A sweeping review examining areas including education, employment, housing, pay, health and criminal justice painted an "alarming picture", according to the Equality and Human Rights Commission.
David Isaac, chairman of the body, said its report "underlines just how entrenched and far-reaching race inequality remains".
He added: "We must redouble our efforts to tackle race inequality urgently or risk the divisions in our society growing and racial tensions increasing.
"If you are black or an ethnic minority in modern Britain, it can often still feel like you're living in a different world, never mind being part of a one nation society."
The commission, which carried out an analysis of existing evidence, said:
:: Black people in England are more than three times more likely to be a victim of homicide than those who are white;
:: Unemployment rates were "significantly higher" for ethnic minorities;
:: Black workers with degrees earn 23.1% less on average than white employees with the qualifications;
:: Ethnic minority people were more likely to live in poverty than white people;
:: Ethnic minorities are still "hugely under-represented" in positions of power - such as judges and police chiefs.
Poorer white communities also face "continuing disadvantage", the report added.
The commission said there has been progress in some areas, citing an increase in the number of ethnic minority MPs and a rise in the proportion with a degree-level qualification across all ethnic groups.
Mr Isaac called for the Government to introduce a comprehensive race equality strategy, arguing that the approach in recent years has been "stuttering".
He said: "We need to build a fair society in which our origins do not determine our destinies."

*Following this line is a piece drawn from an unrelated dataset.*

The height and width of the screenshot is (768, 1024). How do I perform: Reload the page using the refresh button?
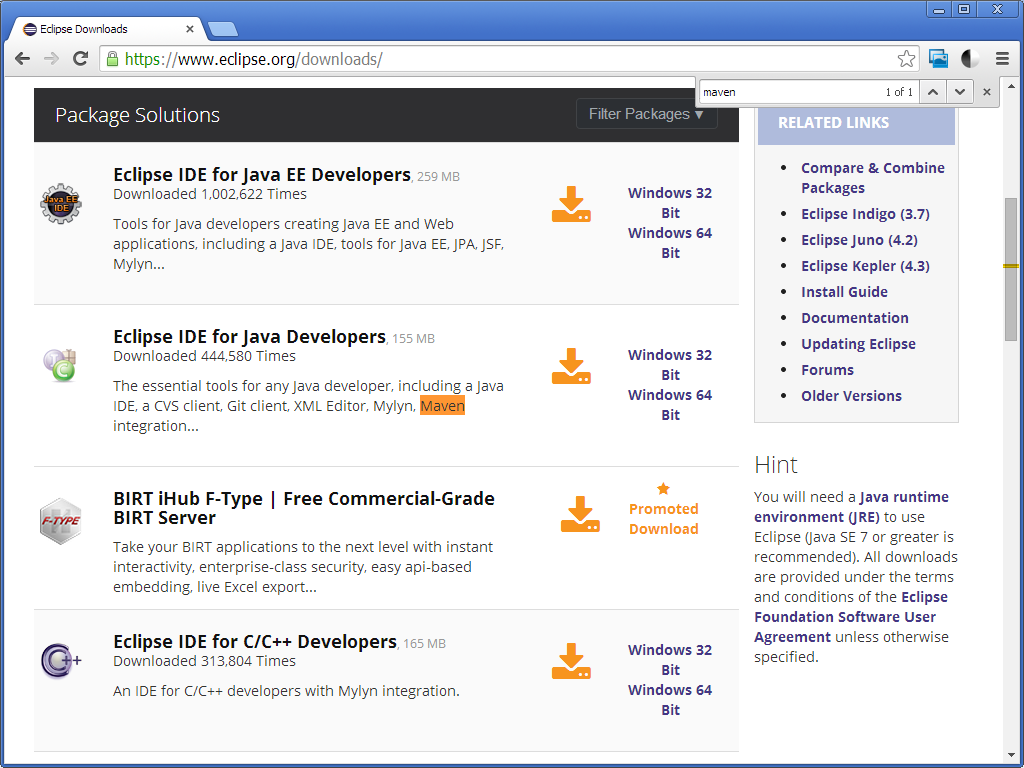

The commission recommended that responsibility for the strategy be brought under one secretary of state, and said new targets to improve opportunities and outcomes for ethnic minority communities should be introduced.
A Government spokeswoman said ministers are "committed to making Britain a country that works for everyone".
She said: "That means delivering real social reform, so that all citizens have the opportunity to realise their full potential.
"We are making real progress - with BME employment rates at their highest levels for 15 years.
"But there is clearly more to do, which is why we are delivering a comprehensive race equality programme on employment, university places, apprenticeships, start-up loans and recruitment to the police and armed forces."